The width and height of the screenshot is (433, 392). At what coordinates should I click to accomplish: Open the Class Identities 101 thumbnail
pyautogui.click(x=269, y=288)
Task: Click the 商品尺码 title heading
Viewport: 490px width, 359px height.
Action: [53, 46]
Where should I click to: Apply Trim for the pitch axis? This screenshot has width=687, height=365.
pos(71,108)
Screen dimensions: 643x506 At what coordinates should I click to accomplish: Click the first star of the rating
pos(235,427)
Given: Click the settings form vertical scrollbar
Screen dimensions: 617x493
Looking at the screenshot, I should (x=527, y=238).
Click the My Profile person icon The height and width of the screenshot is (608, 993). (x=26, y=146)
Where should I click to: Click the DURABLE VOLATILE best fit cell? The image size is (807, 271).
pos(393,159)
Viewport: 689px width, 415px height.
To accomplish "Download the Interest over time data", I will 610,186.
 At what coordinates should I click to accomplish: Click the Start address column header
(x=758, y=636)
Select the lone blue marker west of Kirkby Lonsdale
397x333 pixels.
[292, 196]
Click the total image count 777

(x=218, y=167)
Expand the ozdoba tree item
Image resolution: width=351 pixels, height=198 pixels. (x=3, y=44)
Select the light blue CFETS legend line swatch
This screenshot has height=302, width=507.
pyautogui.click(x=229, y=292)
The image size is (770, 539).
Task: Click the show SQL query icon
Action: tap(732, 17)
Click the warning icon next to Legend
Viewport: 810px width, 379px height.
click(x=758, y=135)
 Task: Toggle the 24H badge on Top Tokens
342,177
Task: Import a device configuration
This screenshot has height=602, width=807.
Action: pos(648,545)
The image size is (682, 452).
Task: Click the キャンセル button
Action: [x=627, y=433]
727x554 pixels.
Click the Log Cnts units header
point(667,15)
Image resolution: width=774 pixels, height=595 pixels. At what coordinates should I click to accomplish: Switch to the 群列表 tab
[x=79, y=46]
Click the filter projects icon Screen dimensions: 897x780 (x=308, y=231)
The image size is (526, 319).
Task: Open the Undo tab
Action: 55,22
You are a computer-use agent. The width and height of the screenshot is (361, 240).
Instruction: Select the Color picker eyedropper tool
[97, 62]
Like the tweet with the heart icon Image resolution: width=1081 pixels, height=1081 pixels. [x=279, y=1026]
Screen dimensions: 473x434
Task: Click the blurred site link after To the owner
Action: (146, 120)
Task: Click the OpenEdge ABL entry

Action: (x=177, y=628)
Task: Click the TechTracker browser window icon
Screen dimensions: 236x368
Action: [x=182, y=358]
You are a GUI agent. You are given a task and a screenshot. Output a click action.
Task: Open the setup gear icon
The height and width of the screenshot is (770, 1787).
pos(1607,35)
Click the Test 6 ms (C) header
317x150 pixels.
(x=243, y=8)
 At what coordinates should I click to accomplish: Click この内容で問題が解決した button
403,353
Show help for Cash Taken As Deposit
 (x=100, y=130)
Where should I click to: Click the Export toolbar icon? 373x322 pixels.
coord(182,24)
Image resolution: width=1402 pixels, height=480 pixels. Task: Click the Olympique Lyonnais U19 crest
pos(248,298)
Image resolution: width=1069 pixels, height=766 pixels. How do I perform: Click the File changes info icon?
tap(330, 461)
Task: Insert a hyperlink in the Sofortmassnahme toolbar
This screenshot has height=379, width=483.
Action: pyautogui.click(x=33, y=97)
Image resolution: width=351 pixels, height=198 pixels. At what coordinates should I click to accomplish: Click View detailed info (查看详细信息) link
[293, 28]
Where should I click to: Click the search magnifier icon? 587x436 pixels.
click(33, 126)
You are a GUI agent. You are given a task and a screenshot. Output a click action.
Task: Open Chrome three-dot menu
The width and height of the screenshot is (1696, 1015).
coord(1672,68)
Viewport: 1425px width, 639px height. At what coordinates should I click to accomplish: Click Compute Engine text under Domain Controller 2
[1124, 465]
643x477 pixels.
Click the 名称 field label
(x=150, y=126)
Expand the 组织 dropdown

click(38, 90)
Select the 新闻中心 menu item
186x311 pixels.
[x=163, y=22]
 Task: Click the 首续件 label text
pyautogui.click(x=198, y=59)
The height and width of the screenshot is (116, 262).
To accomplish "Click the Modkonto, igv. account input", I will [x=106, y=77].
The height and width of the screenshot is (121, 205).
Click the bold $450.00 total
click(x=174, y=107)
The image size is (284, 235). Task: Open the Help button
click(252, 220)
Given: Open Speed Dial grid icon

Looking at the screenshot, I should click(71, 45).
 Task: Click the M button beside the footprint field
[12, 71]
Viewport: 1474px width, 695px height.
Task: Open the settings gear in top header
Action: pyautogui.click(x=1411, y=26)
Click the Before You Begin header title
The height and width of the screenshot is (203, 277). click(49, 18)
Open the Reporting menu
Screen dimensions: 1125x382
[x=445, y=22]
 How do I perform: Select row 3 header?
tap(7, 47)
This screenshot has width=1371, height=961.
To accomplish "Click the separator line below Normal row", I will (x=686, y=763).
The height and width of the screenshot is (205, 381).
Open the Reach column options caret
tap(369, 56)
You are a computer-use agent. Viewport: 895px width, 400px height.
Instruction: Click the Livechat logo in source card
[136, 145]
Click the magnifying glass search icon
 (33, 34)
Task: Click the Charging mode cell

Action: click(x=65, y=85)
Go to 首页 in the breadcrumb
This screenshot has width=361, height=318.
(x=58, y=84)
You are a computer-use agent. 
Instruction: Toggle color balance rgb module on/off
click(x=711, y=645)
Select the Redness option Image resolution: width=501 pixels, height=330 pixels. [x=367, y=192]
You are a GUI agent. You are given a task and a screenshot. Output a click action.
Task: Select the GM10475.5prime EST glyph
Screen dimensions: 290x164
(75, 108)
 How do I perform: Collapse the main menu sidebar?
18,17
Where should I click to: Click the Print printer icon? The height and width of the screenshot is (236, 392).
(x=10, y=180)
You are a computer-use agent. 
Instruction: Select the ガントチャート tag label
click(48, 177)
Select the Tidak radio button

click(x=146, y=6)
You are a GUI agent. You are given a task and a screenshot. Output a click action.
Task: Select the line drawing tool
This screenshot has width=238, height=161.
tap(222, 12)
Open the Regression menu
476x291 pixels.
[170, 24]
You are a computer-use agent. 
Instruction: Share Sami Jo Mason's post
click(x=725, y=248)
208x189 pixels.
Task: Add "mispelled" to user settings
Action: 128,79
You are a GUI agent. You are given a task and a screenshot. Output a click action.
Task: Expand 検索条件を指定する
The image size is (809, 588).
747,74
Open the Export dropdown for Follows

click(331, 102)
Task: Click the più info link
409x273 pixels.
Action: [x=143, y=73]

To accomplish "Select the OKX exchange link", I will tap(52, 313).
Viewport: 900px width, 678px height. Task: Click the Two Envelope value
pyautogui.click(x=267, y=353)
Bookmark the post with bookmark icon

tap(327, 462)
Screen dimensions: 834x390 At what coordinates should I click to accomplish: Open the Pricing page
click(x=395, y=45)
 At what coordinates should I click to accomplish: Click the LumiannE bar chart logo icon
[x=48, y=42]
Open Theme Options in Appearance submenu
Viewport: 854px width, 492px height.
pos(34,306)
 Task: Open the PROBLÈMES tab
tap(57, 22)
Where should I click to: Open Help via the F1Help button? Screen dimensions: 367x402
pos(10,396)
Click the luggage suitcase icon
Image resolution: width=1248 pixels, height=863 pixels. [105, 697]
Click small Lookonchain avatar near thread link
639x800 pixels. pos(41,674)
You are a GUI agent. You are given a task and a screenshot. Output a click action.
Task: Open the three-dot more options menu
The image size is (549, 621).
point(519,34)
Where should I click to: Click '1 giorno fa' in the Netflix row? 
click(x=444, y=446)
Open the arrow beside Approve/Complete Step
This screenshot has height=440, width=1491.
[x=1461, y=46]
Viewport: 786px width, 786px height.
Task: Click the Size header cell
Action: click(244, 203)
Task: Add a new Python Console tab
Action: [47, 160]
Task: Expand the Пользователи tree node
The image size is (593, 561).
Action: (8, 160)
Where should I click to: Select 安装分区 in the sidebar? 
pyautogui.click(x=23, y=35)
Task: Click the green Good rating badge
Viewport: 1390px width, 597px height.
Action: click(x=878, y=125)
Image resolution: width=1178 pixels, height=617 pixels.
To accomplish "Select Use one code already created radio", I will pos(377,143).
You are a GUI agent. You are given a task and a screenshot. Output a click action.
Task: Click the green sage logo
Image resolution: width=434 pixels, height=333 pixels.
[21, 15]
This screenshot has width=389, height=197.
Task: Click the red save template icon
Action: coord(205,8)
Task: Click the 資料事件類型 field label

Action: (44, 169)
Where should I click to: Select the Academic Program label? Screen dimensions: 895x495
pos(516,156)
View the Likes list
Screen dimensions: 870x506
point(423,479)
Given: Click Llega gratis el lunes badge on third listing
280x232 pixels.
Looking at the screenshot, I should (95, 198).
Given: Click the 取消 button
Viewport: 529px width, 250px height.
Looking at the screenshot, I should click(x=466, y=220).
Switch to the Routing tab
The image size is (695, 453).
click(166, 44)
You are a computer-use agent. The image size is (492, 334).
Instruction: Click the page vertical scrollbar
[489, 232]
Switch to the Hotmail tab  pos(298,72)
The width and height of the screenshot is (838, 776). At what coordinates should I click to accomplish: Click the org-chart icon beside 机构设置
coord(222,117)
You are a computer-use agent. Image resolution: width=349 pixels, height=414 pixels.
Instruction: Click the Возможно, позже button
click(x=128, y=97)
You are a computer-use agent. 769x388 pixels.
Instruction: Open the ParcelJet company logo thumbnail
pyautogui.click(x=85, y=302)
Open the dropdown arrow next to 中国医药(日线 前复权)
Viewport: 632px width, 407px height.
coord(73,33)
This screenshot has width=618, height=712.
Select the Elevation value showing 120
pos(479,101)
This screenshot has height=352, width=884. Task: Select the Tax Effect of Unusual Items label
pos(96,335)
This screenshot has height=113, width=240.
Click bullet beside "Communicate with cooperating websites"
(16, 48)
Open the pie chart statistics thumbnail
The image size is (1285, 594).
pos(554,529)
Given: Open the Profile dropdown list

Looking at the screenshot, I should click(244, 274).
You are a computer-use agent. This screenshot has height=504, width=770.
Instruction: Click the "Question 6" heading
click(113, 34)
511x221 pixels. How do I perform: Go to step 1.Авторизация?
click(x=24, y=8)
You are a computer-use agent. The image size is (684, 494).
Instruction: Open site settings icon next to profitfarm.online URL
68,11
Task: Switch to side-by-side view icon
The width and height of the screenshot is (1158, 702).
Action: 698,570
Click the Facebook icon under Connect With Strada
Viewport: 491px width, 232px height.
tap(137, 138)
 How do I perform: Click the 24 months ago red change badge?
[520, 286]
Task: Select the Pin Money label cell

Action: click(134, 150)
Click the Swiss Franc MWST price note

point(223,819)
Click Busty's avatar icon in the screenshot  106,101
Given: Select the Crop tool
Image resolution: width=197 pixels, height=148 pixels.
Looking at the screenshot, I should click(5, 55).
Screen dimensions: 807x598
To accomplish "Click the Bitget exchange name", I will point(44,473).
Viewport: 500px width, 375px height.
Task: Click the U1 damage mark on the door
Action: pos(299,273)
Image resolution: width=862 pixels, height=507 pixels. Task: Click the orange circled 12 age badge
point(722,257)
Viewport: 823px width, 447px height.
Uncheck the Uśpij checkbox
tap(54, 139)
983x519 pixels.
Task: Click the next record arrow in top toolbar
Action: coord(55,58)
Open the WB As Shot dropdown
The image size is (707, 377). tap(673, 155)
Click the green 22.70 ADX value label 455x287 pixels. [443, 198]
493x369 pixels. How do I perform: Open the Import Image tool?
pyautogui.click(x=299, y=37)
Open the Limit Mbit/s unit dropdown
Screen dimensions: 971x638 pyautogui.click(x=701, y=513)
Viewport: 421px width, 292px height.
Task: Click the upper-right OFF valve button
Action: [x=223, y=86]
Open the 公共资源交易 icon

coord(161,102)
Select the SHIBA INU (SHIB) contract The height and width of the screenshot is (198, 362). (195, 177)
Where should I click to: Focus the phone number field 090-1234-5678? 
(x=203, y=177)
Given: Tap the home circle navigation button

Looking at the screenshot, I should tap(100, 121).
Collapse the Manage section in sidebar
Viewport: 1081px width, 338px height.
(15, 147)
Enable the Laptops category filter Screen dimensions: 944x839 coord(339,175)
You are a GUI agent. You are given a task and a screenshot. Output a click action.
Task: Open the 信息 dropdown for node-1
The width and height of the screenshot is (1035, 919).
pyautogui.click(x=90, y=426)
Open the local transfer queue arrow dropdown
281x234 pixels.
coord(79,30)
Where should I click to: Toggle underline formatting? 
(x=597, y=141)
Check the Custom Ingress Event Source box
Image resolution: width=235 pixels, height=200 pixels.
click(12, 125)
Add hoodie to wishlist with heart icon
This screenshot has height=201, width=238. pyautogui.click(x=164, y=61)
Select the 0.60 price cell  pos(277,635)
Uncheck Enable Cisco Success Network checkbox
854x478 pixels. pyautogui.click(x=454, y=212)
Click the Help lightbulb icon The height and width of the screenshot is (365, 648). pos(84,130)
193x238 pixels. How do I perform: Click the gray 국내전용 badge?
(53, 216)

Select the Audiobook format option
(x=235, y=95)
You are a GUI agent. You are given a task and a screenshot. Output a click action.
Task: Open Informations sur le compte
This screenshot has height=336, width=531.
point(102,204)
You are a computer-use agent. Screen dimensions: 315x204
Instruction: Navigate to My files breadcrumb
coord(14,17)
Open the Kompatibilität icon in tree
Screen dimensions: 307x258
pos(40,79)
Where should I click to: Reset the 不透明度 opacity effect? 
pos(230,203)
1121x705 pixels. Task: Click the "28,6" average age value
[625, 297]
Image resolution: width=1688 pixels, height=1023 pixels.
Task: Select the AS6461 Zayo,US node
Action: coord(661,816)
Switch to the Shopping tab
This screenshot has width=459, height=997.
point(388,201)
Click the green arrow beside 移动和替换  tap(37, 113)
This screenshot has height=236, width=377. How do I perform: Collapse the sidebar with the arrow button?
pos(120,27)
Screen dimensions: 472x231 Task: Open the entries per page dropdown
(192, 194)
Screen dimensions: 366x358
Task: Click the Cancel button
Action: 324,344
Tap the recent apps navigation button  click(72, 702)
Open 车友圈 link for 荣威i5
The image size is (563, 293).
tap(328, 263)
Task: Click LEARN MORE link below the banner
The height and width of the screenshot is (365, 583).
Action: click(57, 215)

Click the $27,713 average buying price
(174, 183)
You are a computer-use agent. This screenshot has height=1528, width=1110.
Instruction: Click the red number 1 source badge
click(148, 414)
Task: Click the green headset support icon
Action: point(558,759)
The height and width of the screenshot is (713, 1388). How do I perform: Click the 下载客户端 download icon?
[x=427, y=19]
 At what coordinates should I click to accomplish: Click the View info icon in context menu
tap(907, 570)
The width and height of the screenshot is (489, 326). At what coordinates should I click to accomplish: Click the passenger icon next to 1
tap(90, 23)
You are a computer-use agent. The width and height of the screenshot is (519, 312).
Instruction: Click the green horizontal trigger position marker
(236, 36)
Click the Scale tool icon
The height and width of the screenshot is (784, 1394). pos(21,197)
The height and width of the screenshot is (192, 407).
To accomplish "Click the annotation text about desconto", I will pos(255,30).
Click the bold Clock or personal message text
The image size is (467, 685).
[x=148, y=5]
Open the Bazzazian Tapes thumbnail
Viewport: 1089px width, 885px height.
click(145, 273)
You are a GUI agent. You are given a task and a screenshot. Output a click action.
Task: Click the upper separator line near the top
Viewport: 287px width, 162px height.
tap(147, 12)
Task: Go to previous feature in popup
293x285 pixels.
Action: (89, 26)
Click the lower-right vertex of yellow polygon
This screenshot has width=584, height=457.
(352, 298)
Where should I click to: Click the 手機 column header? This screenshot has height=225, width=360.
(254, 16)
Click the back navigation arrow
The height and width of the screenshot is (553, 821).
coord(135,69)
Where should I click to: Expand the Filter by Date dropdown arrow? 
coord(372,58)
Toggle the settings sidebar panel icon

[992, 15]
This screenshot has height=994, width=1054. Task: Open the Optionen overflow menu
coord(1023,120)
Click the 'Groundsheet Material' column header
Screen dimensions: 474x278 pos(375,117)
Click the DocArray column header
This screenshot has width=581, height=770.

##########

Work item>
Go through the material above and copy each line that has the word "below".

Finished task>
To accomplish "Click the separator line below Normal row", I will (x=686, y=763).
Task: Click LEARN MORE link below the banner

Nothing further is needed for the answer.